# FIV Positive Cat Now Limping



## dmorey (Sep 24, 2011)

We have a cat that is FIV positive, and Cocoa already has definite signs including weight loss, gingivitis, bad breath, nose/eye infections and weakness. But now he is also limping, holding one of his front paws up as he walks.

He's done this off and on the last couple of months and the vet didn't notice anything wrong. I'm especially concerned because he has grown very weak and lethargic.

Any ideas? Anyone have any experience like this? Not sure if it is related to FIV. I just really want to get him as healthy as I can as we were hoping he could live a good life for a while but are feeling pretty depressed about how quickly he seems to be declining. He takes medication to increase his appetite, a gel for nose/eye infection stuff and had an antibiotic shot and fluids at the vet on Friday.
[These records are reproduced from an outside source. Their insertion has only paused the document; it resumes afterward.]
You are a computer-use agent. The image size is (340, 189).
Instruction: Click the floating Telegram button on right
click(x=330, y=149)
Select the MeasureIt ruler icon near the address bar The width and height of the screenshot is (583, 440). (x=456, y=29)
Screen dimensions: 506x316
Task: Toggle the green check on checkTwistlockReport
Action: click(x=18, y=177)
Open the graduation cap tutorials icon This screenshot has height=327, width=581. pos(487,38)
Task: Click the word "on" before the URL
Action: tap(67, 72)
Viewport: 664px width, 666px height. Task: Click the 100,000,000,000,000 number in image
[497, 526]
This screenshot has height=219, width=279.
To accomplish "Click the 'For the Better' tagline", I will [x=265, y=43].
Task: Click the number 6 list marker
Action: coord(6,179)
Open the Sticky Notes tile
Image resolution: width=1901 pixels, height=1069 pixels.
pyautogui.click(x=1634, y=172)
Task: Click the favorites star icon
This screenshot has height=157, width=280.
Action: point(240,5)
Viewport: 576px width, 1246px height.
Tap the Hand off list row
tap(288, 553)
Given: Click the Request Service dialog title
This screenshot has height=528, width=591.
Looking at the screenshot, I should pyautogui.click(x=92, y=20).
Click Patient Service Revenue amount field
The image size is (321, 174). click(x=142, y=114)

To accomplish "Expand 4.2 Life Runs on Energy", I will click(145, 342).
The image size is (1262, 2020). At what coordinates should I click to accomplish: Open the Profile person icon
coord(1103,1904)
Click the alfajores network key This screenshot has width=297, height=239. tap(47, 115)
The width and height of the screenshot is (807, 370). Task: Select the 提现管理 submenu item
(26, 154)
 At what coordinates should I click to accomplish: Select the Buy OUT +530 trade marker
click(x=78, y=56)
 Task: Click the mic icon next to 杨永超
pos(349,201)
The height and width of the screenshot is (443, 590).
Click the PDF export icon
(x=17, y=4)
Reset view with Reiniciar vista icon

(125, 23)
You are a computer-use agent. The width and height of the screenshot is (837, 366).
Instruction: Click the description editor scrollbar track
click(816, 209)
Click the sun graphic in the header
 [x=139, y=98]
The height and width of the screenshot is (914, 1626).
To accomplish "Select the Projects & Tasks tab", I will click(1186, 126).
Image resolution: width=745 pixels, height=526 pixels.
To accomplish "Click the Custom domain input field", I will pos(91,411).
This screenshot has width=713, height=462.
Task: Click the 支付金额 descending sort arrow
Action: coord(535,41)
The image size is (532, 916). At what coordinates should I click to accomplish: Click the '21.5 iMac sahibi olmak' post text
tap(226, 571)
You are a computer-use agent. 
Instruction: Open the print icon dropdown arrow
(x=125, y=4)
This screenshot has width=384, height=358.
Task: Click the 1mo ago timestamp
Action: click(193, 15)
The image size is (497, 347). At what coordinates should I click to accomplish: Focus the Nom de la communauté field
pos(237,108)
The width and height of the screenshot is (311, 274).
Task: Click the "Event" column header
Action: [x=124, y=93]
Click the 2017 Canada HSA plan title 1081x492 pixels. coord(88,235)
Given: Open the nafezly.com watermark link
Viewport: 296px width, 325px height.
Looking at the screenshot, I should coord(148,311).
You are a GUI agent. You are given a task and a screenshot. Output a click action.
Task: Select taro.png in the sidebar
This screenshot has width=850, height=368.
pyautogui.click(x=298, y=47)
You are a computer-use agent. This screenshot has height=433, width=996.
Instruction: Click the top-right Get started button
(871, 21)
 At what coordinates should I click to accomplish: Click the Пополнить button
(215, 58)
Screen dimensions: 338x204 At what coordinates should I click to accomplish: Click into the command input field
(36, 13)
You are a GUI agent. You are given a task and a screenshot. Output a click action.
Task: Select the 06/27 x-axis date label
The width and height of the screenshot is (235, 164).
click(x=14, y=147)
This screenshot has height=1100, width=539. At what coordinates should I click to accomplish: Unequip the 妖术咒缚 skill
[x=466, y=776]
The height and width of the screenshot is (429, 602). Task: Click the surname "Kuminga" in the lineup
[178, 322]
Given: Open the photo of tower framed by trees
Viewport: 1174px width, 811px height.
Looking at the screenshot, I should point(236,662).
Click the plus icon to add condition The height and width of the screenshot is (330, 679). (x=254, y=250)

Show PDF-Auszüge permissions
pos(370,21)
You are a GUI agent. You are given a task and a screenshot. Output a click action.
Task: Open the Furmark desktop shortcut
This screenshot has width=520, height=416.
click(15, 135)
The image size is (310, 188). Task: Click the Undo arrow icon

Any thoughts? I really want to see him feel better and seem happy.


----------



## LaurulFeatherCat (Sep 16, 2011)

Have you checked the paw for cuts and felt the bones to see if he has a stress fracture? Cats with FIV have major problems is osteoporosis. Your cat needs a vet visit if the limping does not resolve or if you find a cut or a fracture.


----------



## dmorey (Sep 24, 2011)

Thanks. I don't think it's just his paw as it turns out. He mostly seems to be staying under my bed because he seems very weak and is somewhat wobby when he walks. This morning I had to hold a plate of food up to his mouth to eat while he layed on a blanket under my bed. Has anyone had any experience where it improves from here?


----------



## Carmel (Nov 23, 2010)

I'm sorry to hear about your cat's decline. 

I'm not a vet but I do volunteer with cats at a cat sanctuary, I'm assigned to an area with around 25 FIV and FeLV cats. I watch as some go through periods where they require various medications, syringe feedings and sub q fluids on a daily basis. Does your vet have anything to say about the limping? I think this would be the next step for sure, you should find out why your cat is having trouble walking, see if something can be done, and if the vet can find the underlying reaons beind your cat's sudden lethargy. However, it sounds like you are already trying a lot of things. Maybe daily force feeding and sub q fluids are the next step, neither are a long term solution, however if there is something that is identifiably wrong and there's a chance to correct it, it might be something you're willing to try while you see if the medications, etc. are able to work. 

With the cats I observe weekly some do become too frail; lethargic, unable to walk/jump, unwilling to eat, or unable to eat enough for various reasons. After a period of weeks trying alternative medications and trying to get them to eat various mushy foods without improvement they are euthanized. However, some also rebound. They don't suddenly become healthy again, and in fact some end up with similar issues a little farther down the road (and rebound again!), but they get back to an acceptable quality of life. Some of the cats have somewhat weak back legs and/or occasional poor balance but they otherwise are doing as well as most other cats in the area...

I hope you're able to find out what's wrong and are able to get your cat feeling better.


----------



## Mitts & Tess (Sep 4, 2004)

How familiar is your current vet with FIV? When a cat starts hiding when its sick it means its very sick. How often and how much is your kitty eating and drinking? Using a cat box?


----------



## dmorey (Sep 24, 2011)

*RE*

It's actually a new vet because we recently moved from Orlando to Austin a couple of months ago. My feeling is that she isn't as familiar as she should be with FIV and is too clinical. Of course we had a really fantastic vet in Florida who really understood us and our cats. I may try another vet but under the circumstances hadn't really been in the mood to start shopping vets, plus it would feel like we would keep having to start over.


----------



## Mitts & Tess (Sep 4, 2004)

Wow, you live in Austin now! Lucky you! Great things are happening in the rescue, adoption, no kill movement there! 

I would suggest calling around to rescues in your area and ask who are the knowledgeable vets that very familiar with FIV. Rescues esp mid size know who is who in the vet field. I’d find a new vet to guide you.


----------